So I have this assignment for a pandas course and I cannot wrap my head around how one would go about doing this correctly. The assignment gives me this huge data file with all kinds of columns displaying data, it looks like this:
Document Year Parties Question Ministry
x1021.xml 1995 D66 What does... Ministry of Safety
x1022.xml 1995 CDA When do we... Ministry of Culture
x1023.xml 1995 PvdA When can we... Ministry of Agriculture
And this goes on and on for thousands of rows. The first excercise tells me to make a crosstab of the columns: Years and Parties with Years being the index and Parties being the columns. This is not hard at all and only requires one line of code:
pd.crosstab(index=df['Year'], columns=df['Parties'])
But the next question throws me of: Now using the original dataframe, make a new dataframe with years being the index and only the top 10 Parties which asked the most questions being the columns using the crosstab function.
I understand I first have to sort the dataframe before I can use the crosstab but if I use anything else then just the most basic crosstab function it gives me errors.

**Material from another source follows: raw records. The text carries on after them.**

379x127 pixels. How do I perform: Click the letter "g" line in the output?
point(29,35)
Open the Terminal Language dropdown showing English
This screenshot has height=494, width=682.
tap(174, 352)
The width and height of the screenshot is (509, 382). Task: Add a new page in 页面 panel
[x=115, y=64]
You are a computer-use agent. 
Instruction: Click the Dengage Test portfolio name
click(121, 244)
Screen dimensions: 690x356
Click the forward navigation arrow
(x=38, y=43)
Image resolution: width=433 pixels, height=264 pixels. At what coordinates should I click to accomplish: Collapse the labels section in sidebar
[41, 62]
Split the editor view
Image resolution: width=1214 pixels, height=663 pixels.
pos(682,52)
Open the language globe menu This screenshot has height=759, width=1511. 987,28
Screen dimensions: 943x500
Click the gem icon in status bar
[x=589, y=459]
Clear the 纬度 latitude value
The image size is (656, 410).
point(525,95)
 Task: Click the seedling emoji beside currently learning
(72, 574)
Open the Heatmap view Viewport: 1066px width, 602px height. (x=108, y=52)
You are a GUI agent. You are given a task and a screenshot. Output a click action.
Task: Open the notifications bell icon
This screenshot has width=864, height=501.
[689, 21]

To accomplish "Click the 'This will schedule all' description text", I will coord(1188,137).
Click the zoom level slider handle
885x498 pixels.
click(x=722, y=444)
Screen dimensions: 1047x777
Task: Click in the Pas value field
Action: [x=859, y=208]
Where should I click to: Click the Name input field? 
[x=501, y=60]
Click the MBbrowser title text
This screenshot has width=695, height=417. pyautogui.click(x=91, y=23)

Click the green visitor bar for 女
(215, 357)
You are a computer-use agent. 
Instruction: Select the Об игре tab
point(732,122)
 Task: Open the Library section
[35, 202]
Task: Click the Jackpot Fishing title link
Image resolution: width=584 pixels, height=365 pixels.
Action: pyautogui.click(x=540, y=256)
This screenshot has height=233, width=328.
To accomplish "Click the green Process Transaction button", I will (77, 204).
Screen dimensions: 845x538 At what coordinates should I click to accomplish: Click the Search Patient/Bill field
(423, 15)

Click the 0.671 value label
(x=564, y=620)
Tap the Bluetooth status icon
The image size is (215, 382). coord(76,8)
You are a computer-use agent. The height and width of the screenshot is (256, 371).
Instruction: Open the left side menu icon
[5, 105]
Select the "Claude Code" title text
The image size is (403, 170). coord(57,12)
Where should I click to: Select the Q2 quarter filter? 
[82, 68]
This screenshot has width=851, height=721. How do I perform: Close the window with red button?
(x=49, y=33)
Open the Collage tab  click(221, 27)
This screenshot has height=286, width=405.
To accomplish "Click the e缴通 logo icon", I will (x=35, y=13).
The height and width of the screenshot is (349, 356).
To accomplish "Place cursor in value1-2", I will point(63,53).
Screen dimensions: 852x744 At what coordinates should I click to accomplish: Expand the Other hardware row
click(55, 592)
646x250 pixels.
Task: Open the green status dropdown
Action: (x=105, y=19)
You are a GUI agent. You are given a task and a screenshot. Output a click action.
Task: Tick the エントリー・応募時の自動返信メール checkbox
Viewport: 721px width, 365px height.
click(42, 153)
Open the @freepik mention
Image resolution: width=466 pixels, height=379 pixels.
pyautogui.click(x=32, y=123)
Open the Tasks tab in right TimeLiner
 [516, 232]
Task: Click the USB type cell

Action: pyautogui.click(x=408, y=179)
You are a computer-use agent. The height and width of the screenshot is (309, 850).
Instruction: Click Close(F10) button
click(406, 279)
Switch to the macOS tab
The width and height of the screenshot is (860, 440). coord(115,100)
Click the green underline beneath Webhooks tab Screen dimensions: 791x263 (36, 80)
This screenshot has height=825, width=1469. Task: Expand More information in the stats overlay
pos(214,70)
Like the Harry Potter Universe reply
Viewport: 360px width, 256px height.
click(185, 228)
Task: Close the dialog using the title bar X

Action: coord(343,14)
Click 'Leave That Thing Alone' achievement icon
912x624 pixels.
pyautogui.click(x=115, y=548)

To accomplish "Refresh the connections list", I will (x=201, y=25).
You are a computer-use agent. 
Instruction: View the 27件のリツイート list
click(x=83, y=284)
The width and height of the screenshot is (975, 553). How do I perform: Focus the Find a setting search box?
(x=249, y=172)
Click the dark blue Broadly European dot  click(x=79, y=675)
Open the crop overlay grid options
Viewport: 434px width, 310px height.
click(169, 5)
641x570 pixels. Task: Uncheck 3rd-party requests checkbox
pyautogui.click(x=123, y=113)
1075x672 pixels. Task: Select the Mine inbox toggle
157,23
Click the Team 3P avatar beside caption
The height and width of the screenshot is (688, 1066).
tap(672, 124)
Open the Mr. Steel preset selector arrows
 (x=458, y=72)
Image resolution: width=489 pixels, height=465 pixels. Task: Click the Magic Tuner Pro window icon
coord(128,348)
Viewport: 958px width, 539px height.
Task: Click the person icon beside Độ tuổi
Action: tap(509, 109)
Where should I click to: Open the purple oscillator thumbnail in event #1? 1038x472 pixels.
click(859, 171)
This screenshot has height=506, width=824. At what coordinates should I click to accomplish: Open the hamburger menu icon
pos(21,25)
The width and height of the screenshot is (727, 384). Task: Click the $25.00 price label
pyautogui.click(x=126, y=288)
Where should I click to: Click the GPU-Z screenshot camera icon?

I also understand that the top 10 parties should be unique so I guessed that at some point I had to use the unique function but that only returns an array in which I cannot connect the Years to them anymore. Skipping forward 4 hours in time: I now have tried using the groupby function, the sort_values function and the unique function but it seems like I can't get them to work properly. So in order to keep myself sane, I am asking you guys to please help me getting this to work or at least explain why I can't get it to work.